Friends, Romans, Students!

Friends, Romans, Students!

The object of this course is for you to learn what it is like to be a Roman. To do so we will investigate what made the Romans revolutionary in their time and of lasting influence thereafter. It is not a history course, though we will be covering 1,000 years of Roman history, parts of it in some significant detail. Still less is it a literature course or an art history course, though we will be reading some of the greatest literature ever written and studying the sculptural and architectural monuments that gave shape to the European tradition, mediating the Greek achievement to what we now call the West. Think of it instead as a moral orientation to Roman republicanism.

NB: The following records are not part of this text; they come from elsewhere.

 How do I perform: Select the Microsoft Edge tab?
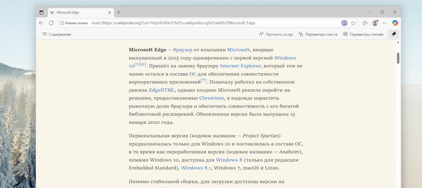(x=73, y=12)
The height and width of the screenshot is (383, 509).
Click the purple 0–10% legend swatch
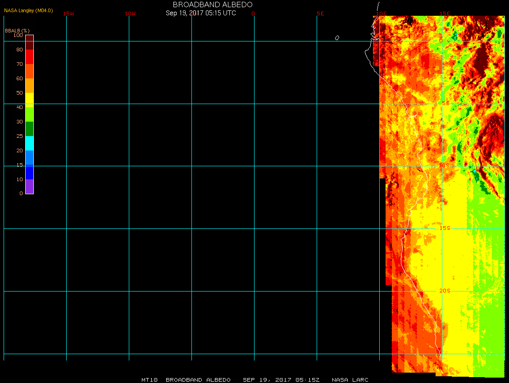point(29,187)
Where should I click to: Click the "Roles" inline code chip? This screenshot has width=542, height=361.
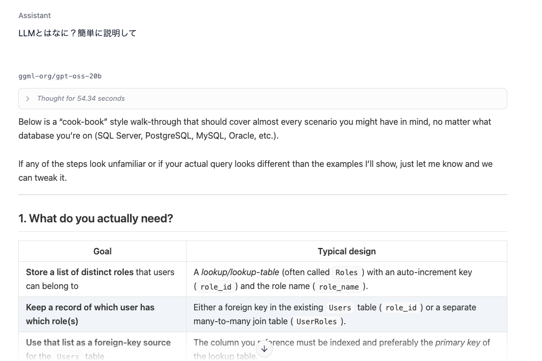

What do we mean by “moral” or “republicanism,” or for that matter “Roman”? Fourteen weeks from now you will know!

Overview of the Course: The course culminates in a three-week role playing game, in which you will embody a particular Roman persona on a particular occasion in the Senate of 63 BCE. For the previous eleven weeks you study for your part in this game by learning Roman history from the 7th century bc to the 4th century ad and by learning how a Roman, specifically your Roman, might think and talk about this material and about other things. Also, separate from the game, you will spend a week living like an Epicurean or a Stoic. Implicit in this exercise and in the game is a critique of modernity in its political, ethical, rhetorical, and in the broadest sense cultural forms.

Thus by the summer, with any luck, you will have won some insight into what it is to be a 1st century bc Roman and also what it is to be a person living in the 21st century CE. Along the way we’ll touch in ways large and small on concepts like…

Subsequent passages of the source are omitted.